Approximately two and a half hours of this exquisite strangeness would finally allow me to go home. There waiting for me was a wonderful thing, our black and white television. On Sunday afternoons a program which was hosted by Walter Cronkite and sponsored by Prudential Insurance would come on. This program would deal with the American telling of the history of the Second World War. So for an hour it would be bullets and bombs, low flyovers, tanks roaring through France and ships sinking and blowing up. I believe you will agree this was just the thing for a developing mind involved in spiritual pursuit.
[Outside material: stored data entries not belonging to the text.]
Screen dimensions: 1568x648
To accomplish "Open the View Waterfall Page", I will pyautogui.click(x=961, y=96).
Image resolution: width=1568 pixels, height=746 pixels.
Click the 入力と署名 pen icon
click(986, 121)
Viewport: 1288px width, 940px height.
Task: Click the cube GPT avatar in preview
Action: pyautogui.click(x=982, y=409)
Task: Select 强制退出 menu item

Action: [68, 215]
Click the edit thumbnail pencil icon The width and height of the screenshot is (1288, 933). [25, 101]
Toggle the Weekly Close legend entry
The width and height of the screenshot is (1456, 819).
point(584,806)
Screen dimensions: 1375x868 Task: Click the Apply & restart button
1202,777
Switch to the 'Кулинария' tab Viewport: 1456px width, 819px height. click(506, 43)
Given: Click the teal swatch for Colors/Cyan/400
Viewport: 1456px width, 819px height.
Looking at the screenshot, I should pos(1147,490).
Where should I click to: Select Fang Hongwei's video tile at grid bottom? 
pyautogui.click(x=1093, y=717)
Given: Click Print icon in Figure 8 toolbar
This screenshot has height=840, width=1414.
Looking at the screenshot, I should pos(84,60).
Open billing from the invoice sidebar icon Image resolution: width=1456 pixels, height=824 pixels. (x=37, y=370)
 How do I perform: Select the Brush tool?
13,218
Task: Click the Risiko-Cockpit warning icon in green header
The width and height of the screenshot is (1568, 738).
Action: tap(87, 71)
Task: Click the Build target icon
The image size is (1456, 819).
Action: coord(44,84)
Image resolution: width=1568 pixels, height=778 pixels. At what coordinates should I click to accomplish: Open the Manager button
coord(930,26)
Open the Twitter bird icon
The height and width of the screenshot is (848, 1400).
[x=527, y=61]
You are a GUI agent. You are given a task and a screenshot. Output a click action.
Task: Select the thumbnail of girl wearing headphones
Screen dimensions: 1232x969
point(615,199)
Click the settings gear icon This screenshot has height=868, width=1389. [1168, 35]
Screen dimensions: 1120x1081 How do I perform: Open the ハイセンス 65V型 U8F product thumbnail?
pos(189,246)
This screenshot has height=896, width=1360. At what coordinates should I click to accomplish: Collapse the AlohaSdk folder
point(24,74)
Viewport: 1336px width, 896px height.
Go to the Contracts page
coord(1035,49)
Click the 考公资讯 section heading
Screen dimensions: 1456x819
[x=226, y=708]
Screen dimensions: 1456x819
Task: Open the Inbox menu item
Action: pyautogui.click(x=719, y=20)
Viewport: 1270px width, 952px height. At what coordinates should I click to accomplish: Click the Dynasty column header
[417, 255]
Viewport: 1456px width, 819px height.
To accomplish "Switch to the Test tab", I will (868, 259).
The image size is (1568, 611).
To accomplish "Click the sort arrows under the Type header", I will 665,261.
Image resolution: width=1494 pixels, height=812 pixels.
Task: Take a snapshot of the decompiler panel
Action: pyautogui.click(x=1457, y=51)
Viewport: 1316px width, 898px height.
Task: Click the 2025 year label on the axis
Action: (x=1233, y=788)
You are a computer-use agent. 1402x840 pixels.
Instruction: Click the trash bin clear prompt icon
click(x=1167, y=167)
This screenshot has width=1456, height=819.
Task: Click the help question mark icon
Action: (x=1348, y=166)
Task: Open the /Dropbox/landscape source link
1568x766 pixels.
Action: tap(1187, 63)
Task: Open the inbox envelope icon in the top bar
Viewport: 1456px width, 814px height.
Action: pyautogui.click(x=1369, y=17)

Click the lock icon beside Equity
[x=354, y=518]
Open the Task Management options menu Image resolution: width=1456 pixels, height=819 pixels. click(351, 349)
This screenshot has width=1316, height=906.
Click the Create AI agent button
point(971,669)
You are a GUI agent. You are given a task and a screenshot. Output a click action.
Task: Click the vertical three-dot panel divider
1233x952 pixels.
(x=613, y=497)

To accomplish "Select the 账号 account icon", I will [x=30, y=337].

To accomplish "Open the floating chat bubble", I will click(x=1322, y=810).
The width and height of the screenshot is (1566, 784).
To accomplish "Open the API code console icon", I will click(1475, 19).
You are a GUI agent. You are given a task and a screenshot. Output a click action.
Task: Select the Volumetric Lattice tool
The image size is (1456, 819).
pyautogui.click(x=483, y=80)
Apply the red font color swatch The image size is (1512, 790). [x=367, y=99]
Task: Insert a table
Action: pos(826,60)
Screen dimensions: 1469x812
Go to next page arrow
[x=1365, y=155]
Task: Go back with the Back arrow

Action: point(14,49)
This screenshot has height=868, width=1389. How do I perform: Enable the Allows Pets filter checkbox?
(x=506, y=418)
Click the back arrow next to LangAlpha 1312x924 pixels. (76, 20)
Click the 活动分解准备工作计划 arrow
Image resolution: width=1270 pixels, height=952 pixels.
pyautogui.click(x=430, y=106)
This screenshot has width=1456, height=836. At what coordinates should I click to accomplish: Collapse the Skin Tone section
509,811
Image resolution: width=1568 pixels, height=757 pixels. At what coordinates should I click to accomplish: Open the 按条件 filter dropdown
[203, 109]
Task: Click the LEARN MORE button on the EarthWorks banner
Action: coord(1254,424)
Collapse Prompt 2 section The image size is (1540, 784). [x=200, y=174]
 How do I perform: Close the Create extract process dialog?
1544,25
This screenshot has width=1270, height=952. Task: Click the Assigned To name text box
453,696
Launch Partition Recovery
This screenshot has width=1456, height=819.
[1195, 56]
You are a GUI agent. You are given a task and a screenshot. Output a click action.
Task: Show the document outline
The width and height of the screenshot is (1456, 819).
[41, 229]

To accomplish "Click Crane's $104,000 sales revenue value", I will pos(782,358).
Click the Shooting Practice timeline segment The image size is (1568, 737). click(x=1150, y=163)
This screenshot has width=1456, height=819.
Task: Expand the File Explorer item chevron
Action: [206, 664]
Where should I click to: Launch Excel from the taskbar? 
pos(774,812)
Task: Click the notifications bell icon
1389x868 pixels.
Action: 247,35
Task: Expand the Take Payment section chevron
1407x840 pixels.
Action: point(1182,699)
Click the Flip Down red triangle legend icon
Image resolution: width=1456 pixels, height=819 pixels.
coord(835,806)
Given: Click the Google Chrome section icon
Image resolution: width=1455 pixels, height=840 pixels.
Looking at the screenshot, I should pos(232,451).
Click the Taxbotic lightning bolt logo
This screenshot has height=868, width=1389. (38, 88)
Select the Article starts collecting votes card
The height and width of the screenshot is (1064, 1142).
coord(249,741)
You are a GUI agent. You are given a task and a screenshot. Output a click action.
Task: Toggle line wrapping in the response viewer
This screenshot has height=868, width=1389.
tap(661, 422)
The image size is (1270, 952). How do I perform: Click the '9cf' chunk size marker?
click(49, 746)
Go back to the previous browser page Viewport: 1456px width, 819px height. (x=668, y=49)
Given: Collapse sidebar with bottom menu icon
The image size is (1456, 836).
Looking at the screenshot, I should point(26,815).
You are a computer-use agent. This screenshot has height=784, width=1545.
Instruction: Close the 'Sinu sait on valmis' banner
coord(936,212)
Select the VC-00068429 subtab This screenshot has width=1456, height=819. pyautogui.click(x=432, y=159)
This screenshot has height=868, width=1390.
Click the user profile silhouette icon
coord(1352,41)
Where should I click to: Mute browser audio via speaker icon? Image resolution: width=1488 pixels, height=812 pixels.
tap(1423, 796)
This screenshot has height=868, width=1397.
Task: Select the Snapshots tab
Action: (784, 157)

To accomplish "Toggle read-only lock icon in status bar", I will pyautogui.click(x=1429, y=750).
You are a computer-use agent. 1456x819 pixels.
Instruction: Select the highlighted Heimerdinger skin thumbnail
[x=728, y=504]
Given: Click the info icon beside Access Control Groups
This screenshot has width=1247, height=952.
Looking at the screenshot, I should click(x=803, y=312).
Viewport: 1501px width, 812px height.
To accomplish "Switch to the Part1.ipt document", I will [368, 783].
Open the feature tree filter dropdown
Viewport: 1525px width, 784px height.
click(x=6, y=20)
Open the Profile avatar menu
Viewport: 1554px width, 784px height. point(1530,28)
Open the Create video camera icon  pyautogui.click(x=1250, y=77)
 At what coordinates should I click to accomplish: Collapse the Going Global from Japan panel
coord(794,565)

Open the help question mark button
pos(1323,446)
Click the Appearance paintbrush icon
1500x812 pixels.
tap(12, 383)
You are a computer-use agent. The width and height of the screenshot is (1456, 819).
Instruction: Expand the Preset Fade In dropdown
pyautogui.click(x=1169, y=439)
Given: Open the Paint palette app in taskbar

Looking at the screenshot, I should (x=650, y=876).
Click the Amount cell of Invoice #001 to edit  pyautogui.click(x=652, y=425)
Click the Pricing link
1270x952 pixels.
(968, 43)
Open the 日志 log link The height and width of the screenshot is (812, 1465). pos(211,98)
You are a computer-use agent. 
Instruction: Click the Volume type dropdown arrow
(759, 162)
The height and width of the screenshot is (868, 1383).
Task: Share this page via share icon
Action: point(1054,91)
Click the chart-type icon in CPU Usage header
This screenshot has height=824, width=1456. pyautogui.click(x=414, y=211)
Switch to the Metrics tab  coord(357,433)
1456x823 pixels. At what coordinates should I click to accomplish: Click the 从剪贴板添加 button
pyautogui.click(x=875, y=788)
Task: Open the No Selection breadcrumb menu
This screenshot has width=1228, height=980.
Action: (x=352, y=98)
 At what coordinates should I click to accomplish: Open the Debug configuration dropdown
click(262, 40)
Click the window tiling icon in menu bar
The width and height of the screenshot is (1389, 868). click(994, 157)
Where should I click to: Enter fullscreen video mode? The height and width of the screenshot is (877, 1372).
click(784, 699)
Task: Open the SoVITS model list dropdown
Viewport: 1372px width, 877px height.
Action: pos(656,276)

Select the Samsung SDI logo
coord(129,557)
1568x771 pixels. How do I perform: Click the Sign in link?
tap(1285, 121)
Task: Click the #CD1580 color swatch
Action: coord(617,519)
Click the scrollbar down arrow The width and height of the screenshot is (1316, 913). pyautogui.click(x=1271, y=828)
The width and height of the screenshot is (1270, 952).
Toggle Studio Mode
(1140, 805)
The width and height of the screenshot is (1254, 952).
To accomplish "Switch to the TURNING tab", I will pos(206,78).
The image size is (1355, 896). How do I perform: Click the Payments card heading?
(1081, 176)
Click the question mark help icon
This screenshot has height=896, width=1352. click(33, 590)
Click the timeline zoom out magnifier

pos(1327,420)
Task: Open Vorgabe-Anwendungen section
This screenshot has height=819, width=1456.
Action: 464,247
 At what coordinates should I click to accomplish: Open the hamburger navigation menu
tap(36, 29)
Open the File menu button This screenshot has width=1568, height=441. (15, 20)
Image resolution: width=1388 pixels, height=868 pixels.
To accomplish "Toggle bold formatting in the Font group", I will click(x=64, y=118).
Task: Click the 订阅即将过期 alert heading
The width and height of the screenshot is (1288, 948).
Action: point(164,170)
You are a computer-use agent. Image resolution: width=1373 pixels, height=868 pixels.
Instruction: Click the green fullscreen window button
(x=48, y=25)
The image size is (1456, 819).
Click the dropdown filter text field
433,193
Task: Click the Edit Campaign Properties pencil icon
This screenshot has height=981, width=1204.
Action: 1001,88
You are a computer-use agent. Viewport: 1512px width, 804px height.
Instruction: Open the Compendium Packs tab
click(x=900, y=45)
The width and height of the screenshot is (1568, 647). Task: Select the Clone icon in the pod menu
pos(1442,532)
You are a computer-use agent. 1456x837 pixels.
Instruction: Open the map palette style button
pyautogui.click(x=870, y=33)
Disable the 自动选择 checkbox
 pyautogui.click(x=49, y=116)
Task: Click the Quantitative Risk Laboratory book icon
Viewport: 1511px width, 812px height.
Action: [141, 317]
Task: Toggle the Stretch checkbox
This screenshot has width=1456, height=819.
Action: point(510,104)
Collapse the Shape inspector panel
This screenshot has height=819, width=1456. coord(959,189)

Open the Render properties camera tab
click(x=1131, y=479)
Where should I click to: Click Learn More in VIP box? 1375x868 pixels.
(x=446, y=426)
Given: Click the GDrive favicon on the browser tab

Eventually I would be allowed to go outside and play with my friends. My friends went to a Pentecostal Church which just happened to be at the other end of the street from the United. I remember my friends suggesting that I could come with them to their evening service. I remember being a little timid thinking I would find myself among strangers and bored to tears. However I decided to go and asked my parents for permission. My parents couldn’t be happier, after all I was asking permission to go to church albeit not our own.
It was wondrous. The sanctuary was huge in comparison with a grand piano on the left and an organ on the right. I still couldn’t make heads or tails about what was being said, they seemed to talk a lot about sin and being saved whatever that was.
Whatever was being said I sure heard the music. The piano was a percussion instrument and the organ was the melody. The musicians did not suggest a direction they demanded it. The energetic and loud choir was located in a balcony behind the congregation, facing the pulpit. People seemed happier and slightly crazier. This appealed to me from the start.
It wasn’t too long before I was attending the United church, watching the Americans win the war and then off to the Pentecostal Church. At the United church very little changed but at the Pentecostal things seemed new all the time.
I saw the first harmonica rack used by the first person I ever saw play a guitar in church. I saw someone play a saw with a bow while people sang “How great thou art”. This was magic. I saw a man fill a huge balloon and then play Amazing Grace on it. Imagine if you will, a man standing there with a balloon which when filled touched the floor with him holding the end at waste level and pulling it this way and that and out came the melody. It all seemed a little flatulent but everyone cheered at the end.
One time I heard that this service would be a very special one. Indeed there was a huge turnout to hear the special speakers scheduled. A little music and then these rather enthusiastic, demonstrative speakers throwing their hands about, choking the microphones and running, dancing and leaping in a manner that would make Mick Jagger envious, took over.
Suddenly there was a man in the row in front of me who seemed to be having a stroke. I rather loudly brought this to the attention of some adults nearby who were quick to communicate that I should be quiet. Apparently that is what speaking in tongues looks like.
Then it happened. A man had been repeating “do you want to be saved, do you want to be saved”? I never thought I needed saving but it seemed the prudent thing to be, so I paid attention. If I wanted to be saved I had to leave by the door stage right. Ok I did.
The stairs led to the basement where there had been row after row of chairs you were to kneel in front of and pray.
I couldn’t believe what I saw. People weeping and flailing about, arms raised shouting and screaming. An adult told me I should kneel down and pray. I asked what am I praying for and she said it should be for forgiveness and it should be in earnest.
Let me tell you people my prayer was deeply in earnest not to be forgiven but to be set free from this craziness as soon as possible. Finally an adult who knew me a little touched my shoulder and showed me out and back to the service. I must say I felt that God had heard my prayer and allowed me to escape what I could not understand.
The habit of two church services and Walter in the middle went on for about two years before we moved. So if you see me “being Ted” I would ask a little patience as I come by my craziness honestly.